-- Data in this exercise follows --

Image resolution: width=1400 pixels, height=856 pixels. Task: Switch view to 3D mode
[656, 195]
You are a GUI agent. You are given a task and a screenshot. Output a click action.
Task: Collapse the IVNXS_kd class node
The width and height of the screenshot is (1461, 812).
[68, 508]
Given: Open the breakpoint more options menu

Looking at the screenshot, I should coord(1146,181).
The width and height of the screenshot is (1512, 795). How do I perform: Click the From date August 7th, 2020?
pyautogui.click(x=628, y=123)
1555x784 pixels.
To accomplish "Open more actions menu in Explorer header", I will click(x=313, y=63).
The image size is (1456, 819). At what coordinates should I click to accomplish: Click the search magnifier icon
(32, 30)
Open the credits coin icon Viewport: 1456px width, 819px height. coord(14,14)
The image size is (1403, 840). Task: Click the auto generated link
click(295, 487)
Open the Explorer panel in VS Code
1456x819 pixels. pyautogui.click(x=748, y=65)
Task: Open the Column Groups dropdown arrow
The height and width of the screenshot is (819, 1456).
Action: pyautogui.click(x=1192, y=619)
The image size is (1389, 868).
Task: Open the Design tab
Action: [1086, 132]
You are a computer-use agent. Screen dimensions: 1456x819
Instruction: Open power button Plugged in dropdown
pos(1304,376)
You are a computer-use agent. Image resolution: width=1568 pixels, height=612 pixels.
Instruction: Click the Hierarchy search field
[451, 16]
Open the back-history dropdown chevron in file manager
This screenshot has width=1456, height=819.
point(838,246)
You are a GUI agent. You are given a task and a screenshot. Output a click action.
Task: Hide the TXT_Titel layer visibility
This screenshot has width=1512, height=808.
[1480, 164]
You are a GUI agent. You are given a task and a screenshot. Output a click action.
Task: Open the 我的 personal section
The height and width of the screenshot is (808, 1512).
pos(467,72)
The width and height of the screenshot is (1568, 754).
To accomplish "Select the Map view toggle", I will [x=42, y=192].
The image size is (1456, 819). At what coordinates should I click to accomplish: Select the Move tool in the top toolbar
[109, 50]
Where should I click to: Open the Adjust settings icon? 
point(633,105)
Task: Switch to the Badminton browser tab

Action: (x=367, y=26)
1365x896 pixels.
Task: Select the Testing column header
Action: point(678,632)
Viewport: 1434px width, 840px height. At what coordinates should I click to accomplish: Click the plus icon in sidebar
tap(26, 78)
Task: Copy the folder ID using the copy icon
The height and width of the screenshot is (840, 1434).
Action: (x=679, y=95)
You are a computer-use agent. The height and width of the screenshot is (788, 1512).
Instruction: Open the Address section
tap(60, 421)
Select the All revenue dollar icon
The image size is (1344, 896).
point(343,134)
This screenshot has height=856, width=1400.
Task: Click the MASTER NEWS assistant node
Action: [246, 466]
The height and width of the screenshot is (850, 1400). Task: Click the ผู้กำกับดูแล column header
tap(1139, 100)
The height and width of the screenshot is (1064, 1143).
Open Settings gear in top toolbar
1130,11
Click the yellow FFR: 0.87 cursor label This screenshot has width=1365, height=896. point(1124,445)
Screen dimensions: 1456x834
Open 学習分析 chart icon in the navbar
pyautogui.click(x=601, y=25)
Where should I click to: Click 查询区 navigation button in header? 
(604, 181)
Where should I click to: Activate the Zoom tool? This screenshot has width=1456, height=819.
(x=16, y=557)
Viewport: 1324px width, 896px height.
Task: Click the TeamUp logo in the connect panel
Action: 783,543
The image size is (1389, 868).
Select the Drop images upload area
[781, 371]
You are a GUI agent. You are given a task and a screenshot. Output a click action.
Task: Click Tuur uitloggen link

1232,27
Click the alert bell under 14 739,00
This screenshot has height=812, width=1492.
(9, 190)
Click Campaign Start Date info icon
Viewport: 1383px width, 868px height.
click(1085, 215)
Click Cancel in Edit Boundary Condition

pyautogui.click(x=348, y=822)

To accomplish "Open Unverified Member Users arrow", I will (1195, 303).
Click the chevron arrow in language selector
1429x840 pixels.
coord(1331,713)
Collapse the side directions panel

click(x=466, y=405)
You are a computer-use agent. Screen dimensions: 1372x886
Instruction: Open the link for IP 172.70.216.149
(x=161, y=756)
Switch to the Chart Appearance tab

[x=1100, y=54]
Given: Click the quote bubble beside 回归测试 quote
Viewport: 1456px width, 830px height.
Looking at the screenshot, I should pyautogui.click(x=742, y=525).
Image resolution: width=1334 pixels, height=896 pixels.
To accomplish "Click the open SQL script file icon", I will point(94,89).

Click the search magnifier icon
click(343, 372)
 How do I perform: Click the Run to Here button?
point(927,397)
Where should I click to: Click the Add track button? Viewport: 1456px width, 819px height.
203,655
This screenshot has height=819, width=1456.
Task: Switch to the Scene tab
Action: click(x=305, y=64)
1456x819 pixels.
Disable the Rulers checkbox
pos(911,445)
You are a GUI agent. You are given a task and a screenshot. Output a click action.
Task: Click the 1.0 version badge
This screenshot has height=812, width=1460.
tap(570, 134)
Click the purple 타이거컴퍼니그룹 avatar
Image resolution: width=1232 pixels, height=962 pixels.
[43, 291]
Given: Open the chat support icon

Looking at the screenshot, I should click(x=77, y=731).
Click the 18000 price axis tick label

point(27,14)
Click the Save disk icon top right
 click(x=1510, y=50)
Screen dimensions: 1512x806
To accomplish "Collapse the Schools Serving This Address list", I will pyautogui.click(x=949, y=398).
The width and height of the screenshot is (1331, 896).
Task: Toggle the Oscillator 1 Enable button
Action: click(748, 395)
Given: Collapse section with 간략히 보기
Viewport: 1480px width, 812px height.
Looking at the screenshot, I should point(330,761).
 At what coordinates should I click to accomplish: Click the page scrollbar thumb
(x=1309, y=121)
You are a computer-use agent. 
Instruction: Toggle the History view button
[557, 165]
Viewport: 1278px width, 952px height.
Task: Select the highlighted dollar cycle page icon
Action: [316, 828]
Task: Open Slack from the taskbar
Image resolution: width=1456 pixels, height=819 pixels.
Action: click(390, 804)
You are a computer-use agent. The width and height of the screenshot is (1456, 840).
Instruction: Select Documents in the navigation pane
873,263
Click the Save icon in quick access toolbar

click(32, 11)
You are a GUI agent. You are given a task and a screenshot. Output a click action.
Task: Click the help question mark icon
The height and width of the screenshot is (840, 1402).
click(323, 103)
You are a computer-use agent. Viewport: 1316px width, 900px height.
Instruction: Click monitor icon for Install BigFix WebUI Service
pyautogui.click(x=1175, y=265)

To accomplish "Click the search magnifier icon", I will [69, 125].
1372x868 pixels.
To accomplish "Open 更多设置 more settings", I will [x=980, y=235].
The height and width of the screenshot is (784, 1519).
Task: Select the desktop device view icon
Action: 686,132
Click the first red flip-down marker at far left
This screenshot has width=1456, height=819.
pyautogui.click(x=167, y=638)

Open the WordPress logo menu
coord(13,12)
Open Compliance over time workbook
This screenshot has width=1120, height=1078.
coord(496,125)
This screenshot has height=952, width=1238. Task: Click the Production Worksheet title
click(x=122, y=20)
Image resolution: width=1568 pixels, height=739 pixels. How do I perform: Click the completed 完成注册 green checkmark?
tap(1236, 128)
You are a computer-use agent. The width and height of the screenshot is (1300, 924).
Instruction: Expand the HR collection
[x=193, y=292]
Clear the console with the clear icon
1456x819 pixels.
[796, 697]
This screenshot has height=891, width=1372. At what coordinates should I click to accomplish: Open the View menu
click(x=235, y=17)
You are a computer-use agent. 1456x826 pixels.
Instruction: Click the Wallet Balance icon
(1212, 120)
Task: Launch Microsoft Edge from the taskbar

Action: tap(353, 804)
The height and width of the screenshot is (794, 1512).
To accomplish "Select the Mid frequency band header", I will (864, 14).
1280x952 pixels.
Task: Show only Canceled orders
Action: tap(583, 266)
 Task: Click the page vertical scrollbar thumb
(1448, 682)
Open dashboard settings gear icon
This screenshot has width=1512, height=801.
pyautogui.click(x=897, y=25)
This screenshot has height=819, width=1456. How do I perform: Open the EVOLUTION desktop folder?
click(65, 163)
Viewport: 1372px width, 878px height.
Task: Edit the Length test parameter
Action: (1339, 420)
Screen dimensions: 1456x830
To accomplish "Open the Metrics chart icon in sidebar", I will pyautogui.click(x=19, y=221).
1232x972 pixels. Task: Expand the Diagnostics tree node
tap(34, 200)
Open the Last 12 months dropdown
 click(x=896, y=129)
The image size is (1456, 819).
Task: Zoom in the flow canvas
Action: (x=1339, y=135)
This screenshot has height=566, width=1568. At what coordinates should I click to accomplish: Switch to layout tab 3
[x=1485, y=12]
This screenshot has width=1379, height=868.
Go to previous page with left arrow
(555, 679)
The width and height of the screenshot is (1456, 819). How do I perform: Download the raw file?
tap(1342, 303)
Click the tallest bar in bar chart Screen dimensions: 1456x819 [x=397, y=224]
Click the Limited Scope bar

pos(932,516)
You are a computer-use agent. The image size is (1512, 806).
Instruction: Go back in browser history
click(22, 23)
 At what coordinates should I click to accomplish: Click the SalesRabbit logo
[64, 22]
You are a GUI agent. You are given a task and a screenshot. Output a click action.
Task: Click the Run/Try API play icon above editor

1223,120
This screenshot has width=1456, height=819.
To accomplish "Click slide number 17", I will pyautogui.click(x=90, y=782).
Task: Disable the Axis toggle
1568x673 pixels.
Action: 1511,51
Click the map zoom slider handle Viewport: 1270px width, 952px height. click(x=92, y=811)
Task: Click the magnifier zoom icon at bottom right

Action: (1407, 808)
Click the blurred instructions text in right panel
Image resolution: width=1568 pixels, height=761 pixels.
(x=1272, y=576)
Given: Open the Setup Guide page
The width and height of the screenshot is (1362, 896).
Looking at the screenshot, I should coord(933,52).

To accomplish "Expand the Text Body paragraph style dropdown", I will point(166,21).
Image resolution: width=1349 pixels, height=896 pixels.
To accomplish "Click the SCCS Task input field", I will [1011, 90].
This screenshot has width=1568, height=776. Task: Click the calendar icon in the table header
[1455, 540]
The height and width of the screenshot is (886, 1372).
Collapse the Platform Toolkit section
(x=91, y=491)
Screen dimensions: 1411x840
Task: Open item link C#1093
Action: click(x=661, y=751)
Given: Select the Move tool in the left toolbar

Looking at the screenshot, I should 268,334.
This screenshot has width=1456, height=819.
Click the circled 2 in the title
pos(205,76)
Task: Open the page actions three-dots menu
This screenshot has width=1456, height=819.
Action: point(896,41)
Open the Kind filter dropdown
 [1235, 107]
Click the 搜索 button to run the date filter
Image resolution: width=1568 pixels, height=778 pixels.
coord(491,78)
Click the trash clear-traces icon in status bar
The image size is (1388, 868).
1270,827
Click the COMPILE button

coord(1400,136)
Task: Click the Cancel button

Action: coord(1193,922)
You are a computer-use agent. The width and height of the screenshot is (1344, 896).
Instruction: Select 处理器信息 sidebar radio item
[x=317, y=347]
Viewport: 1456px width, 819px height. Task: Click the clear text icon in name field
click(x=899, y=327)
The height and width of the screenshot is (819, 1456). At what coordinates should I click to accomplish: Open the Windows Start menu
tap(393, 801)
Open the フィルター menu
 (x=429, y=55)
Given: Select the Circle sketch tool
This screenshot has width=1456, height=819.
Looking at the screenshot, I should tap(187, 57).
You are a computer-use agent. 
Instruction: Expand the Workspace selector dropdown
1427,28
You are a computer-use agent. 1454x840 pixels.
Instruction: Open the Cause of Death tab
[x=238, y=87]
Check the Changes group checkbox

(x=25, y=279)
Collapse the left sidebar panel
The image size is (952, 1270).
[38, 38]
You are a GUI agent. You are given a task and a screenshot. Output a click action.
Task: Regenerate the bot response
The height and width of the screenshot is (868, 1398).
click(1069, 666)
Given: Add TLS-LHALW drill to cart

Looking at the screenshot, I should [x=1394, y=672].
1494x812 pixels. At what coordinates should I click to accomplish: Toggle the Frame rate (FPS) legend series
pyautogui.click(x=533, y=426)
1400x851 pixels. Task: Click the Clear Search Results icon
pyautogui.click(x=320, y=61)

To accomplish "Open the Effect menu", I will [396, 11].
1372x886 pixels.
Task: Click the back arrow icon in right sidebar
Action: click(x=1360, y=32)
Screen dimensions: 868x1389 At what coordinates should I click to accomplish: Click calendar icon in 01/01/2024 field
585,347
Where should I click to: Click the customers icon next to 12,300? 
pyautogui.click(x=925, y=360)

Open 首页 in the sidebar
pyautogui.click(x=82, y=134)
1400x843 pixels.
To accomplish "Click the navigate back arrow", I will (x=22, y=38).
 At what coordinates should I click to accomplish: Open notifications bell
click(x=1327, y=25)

-- Data in this exercise concluded --

## Assignment
Give the number of lines in the entries above that include the string "actions". No other output is expected.

## Exercise response
2